Cyber Incident Victim: Conseil départemental du Loiret

The Département du Loiret experienced a cyberattack on November 4, 2023, with disruptive effects detected overnight into November 6. Initial technical impacts included the disruption of email services, restricted access to servers, and the unavailability of critical business applications. The department restored its helpline number promptly while other systems remained impaired. A crisis management unit was activated to coordinate the response, and Orange Cyberdéfense initiated a digital forensic investigation to determine the attack’s origin and scope. Early departmental communications on November 6 emphasized no evidence of data exfiltration had been identified at that stage, though operational disruptions persisted across multiple service channels.

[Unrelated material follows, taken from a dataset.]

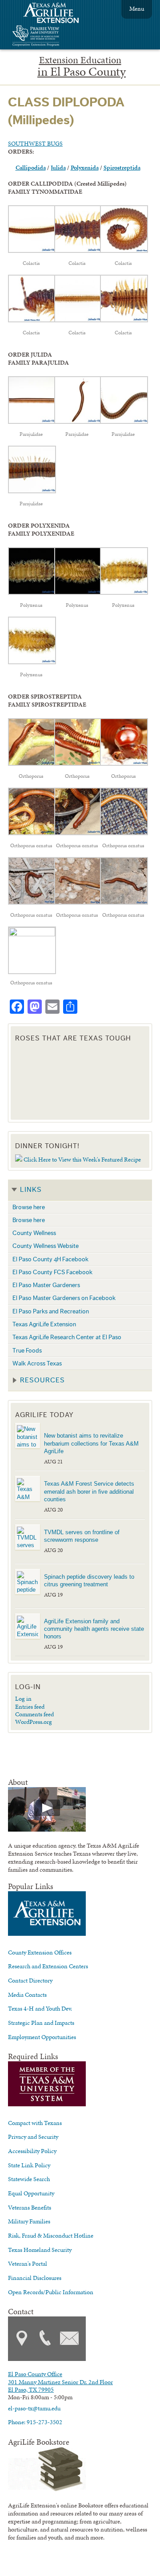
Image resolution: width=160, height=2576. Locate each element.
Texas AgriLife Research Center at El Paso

On November 25, attackers published stolen files on a dark web portal, confirming earlier threats made by the perpetrators. The exfiltrated data originated from a file server directory containing historical records of the www.archives-loiret.fr website. Forensic analysis indicated the data had been extracted gradually, leaving minimal detectable traces. The department preemptively established a dedicated team to assess the sensitivity of compromised data and prepare targeted communications for potentially affected individuals. Investigations revealed no sensitive personal information in the initially leaked dataset, though the department maintained vigilance for potential future disclosures. Orange Cyberdéfense concluded its investigation after confirming the eradication of malicious agents from all servers, authorizing full reconstruction of the information systems. The incident aligns with broader trends reported by ANSSI, which documented an average of 10 monthly cyberattacks against French local governments between January 2022 and June 2023, with departments ranking as the second-most frequent targets after municipalities.